= Suppression list =

List of opted-out e-mail addresses

A suppression list is a list of suppressed e-mail addresses used by e-mail senders to comply with the CAN-SPAM Act of 2003 (United States of America). CAN-SPAM requires that senders of commercial emails provide a functioning opt-out mechanism by which email recipients can unsubscribe their email address from future email messages. The unsubscribed email addresses are placed into a "suppression list" which is used to "suppress" future email messages to that email address.

==Abuse==
A suppression list contains valid email addresses. Suppression list abuse occurs when a third party takes a suppression list and emails messages to the email addresses in the list. The original sender of the email messages who provided the opt-out mechanism may be liable for suppression list abuse.

Additionally:
Suppression files are to be used when you are emailing a particular campaign. Email addresses in suppression lists are NOT to be included while emailing; those people have chosen not to receive emails for that product.
Alternately, in terms of email marketing, Suppression lists contain email ID's that have already chosen to OPT-OUT from getting email updates of that particular product.

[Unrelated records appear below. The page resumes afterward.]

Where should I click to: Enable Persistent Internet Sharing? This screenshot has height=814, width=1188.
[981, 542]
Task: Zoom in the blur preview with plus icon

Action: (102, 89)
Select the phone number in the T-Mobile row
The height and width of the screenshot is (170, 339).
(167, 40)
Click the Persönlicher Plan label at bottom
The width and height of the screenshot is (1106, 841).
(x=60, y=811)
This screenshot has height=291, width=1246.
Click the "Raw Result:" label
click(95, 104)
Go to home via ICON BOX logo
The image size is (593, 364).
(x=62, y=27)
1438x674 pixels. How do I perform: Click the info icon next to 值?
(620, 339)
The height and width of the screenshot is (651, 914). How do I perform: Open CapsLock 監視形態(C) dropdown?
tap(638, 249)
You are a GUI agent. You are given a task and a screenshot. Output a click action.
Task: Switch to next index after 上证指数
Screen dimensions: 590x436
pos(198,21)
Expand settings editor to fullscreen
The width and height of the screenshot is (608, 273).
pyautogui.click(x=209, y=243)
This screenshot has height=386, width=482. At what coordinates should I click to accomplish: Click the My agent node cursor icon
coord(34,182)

==Protection and tracking==
A variety of technological means are used to protect suppression lists and track suppression list abuse. These include neutral third party scrubbing of email lists, distribution of MD5 hash suppression lists and distribution of "seeded" email lists.

The best practice in distributing these lists is to avoid sending the email addresses themselves as plaintext,
but instead send a list with one "hash" per line, each hash generated from an email address using a one-way cryptographic hash function.

Internal mailing lists can be scrubbed by using the same hash function to generate one "hash" for each email address on internal mailing lists, and if the internally generated hash matches any of the hashes on the suppression list, then the corresponding email address on the internal mailing list *should* be removed.

Because the hash is one-way, it's not possible for a person to recover the original email address if that person only has the code, making it impossible for that email address to accidentally or deliberately be *added* (rather than removed) from internal mailing lists.